Un roman étonnant, que l’on n’attend pas du côté de quelqu’un qui fait ses premiers pas en littérature. Les nouveaux écrivains nous plongent souvent dans des univers sordides, désespérants, surtout du côté des garçons. Ils suivent des héros à la dérive, qui n’arrivent pas à s’accrocher à quoi que ce soit. Comme si le monde s’effritait et que la vie n’avait plus aucun sens. Alexandre Mc Cabe parle du clan, du bonheur de son enfance, des personnages qui l’on marqué, de ses grands-parents qui lui ont montré un chemin à suivre et à explorer.
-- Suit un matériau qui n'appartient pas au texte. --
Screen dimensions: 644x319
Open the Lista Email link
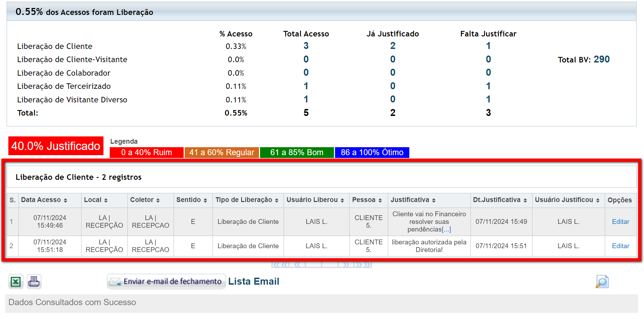point(253,282)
Voilà un roman qui fait du bien, donne de l’espoir en cette période morose, cette fin de campagne électorale qui fait ressortir les peurs et toutes les aliénations. C’est vivifiant de lire un roman comme ça. De quoi faire oublier le cynisme qui nous étouffe de plus en plus.
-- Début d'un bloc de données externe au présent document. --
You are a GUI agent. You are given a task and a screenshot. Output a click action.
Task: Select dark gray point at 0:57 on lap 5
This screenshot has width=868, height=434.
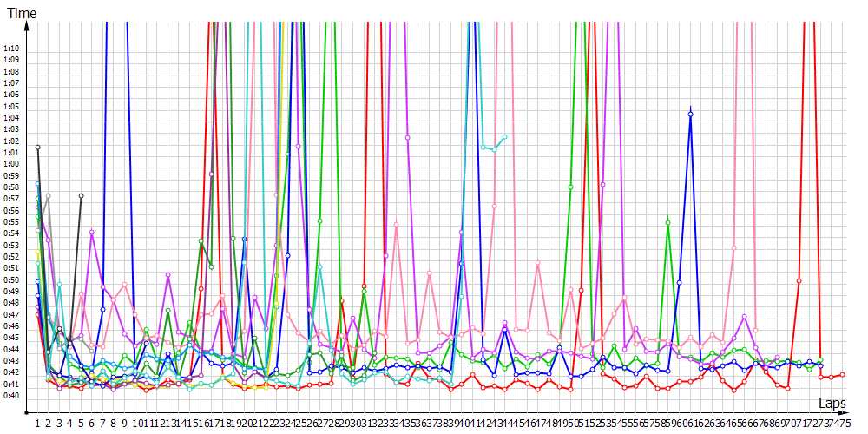[82, 196]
Chez la reine d’Alexandre Mc Cabe est paru aux Éditions La Peuplade, 20,95 $.

Ce qu’il a écrit :

Une suite d’images avait défilé dans mon esprit. Je m’étais rappelé une date : le 25 juin 1999. C’était le jour où j’avais appris que mon grand-père était malade et qu’il allait bientôt mourir. Le même jour, quelques heures plus tôt, j’avais perdu ma virginité. (p.18)
.
Pendant que j’observais des écureuils s’affairant à subtiliser les graines de tournesol destinées aux oiseaux dans les cabanes accrochées aux érables, grand-père fixait le lointain. Je me demandais à quoi il pouvait réfléchir en regardant cet arbre, ce champ, cet oiseau ou ce ciel. Était-il possible de se réjouir à la vue de ce royaume qui avait été si longtemps pour lui le lieu du labeur et de la pauvreté ? (p.51)
.
Concentré sur les êtres plutôt que sur leur statut, il jaugeait les femmes et les hommes à la qualité de leur intelligence et de leur cœur. Il était exceptionnel à force d’humilité. Il n’avait pas cette grandeur qui écrase, mais plutôt celle, inverse, qui appelle la grandeur insoupçonnée des autres. Toutes ces qualités m’avaient convaincu très tôt de l’élire comme modèle. (p.82)
.
— Tu sais, elle est bien belle la France, mais parfois elle est morose. C’est pour ça qu’on a toujours adoré le Québec. Vous avez cette joie de vivre… André, tu peux me passer ce crayon. On te donne notre adresse. Quand tu te seras pris pour Camus et que tu auras écrit un livre, on voudrait que tu nous l’envoies. On aura l’impression de tenir un petit bout du Québec dans nos mains. (p.149)
.
Ce n’est pas tout d’écrire. Ce n’est pas tout de raconter de belles histoires. Ce n’est pas tout de parler de soi. Il faut savoir se situer. Se placer là où on doit être. Au péril de la littérature, s’il le faut.
Écrire un roman ? Jérémie ?
Si j’écris, ce ne sera pas de la nostalgie, mais de la fidélité.